Compliance Minimization via Physics-Informed Gaussian Processes
Xiangyu Sun, Amin Yousefpour, Shirin Hosseinmardi, Ramin Bostanabad
TL;DR
This work introduces a mesh-free, physics-informed GP framework (PIGP) for compliance minimization in topology optimization, where $u_1$, $u_2$, and $\rho$ are modeled by GP priors with independent kernels and a shared mean function $m(\boldsymbol{x};\boldsymbol{\theta})$ realized by a Parametric Grid Convolution Attention Network (PGCAN). By reformulating CM within the Deep Energy Method, the authors minimize the total potential energy and compliance simultaneously, while enforcing BCs and volume constraints implicitly through GP conditioning, and they employ adjoint-based gradients, adaptive FD-based gradient evaluations, and curriculum training to stabilize learning. Key contributions include the PGCAN-based shared mean, a simultaneous mesh-free optimization that avoids data residuals, and numerical strategies that yield super-resolution topologies with competitive compliance and reduced gray areas compared to SIMP, along with explicit control over design complexity via the resolution parameter $\text{Res}$. The framework demonstrates strong potential for high-resolution, feature-rich topology design and offers a scalable path toward 3D CM with improved gradient fidelity and efficiency, though future work aims to address FD-approximation accuracy and CP scalability.
Abstract
Machine learning (ML) techniques have recently gained significant attention for solving compliance minimization (CM) problems.
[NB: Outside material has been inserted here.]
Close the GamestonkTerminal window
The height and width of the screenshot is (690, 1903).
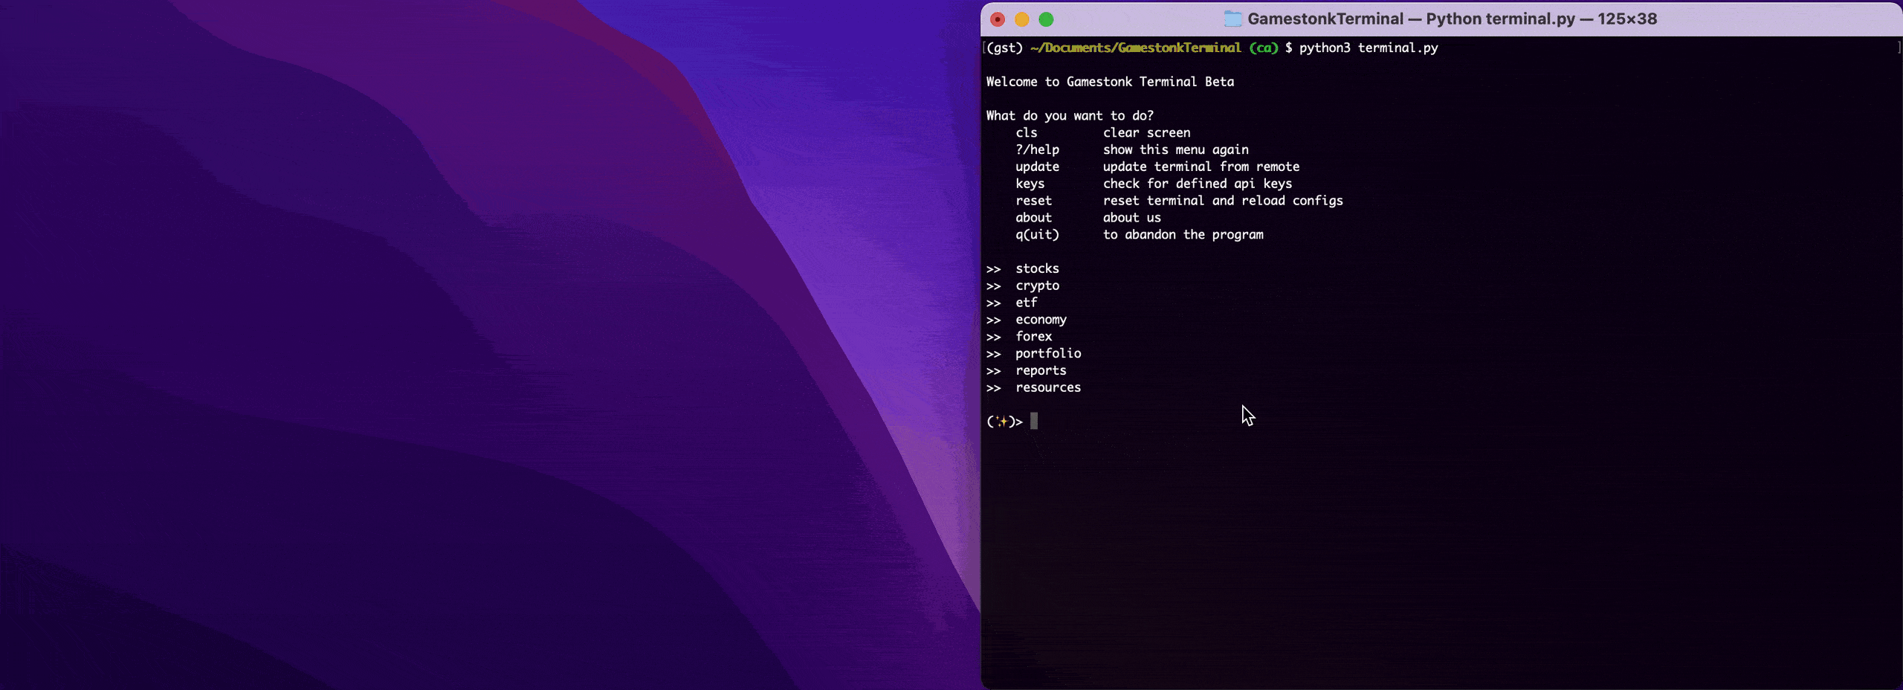(998, 19)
However, these methods typically provide poor feature boundaries, are very expensive, and lack a systematic mechanism to control the design complexity. Herein, we address these limitations by proposing a mesh-free and simultaneous framework based on physics-informed Gaussian processes (GPs). In our approach, we parameterize the design and state variables with GP priors which have independent kernels but share a multi-output neural network (NN) as their mean function. The architecture of this NN is based on Parametric Grid Convolutional Attention Networks (PGCANs) which not only mitigate spectral bias issues, but also provide an interpretable mechanism to control design complexity. We estimate all the parameters of our GP-based representations by simultaneously minimizing the compliance, total potential energy, and residual of volume fraction constraint. Importantly, our loss function exclude all data-based residuals as GPs automatically satisfy them. We also develop computational schemes based on curriculum training and numerical integration to increase the efficiency and robustness of our approach which is shown to (1) produce super-resolution topologies with fast convergence, (2) achieve comparable compliance and less gray area fraction compared to traditional numerical methods, (3) provide control over fine-scale features, and (4) outperform competing ML-based methods.